• Supplied material:

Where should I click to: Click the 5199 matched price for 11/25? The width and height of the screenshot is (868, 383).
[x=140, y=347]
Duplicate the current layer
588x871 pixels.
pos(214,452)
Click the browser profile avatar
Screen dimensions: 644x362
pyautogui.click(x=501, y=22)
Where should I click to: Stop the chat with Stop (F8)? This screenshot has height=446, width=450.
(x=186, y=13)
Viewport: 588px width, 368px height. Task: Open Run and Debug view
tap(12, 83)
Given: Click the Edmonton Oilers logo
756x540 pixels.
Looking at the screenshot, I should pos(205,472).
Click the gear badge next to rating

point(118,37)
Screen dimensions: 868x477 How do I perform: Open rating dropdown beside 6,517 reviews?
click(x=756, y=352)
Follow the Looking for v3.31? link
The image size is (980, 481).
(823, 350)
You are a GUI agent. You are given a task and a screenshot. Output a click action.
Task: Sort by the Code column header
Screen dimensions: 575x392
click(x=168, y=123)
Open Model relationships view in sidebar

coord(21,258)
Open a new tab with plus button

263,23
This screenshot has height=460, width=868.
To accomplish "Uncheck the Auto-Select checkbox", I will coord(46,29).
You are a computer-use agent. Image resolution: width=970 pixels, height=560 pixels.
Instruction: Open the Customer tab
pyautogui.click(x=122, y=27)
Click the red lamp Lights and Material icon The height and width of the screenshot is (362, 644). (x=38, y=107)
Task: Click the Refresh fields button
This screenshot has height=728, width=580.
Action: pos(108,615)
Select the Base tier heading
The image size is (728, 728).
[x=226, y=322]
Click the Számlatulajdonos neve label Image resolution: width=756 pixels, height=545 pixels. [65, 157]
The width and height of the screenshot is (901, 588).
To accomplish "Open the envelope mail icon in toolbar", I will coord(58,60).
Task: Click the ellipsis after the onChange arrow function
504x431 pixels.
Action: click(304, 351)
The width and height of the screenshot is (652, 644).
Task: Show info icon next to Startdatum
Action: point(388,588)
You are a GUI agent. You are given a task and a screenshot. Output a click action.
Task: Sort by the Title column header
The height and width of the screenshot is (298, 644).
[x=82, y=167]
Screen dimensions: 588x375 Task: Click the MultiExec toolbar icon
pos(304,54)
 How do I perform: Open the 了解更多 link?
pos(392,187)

• Work order:
The entries above hold the needed span. Transcribe exactly the lines from the one with "Screen dimensions: 868x477" to the one with "Task: Click the Refresh fields button", both included.

• Response to the task:
Screen dimensions: 868x477 How do I perform: Open rating dropdown beside 6,517 reviews?
click(x=756, y=352)
Follow the Looking for v3.31? link
The image size is (980, 481).
(823, 350)
You are a GUI agent. You are given a task and a screenshot. Output a click action.
Task: Sort by the Code column header
Screen dimensions: 575x392
click(x=168, y=123)
Open Model relationships view in sidebar

coord(21,258)
Open a new tab with plus button

263,23
This screenshot has height=460, width=868.
To accomplish "Uncheck the Auto-Select checkbox", I will coord(46,29).
You are a computer-use agent. Image resolution: width=970 pixels, height=560 pixels.
Instruction: Open the Customer tab
pyautogui.click(x=122, y=27)
Click the red lamp Lights and Material icon The height and width of the screenshot is (362, 644). (x=38, y=107)
Task: Click the Refresh fields button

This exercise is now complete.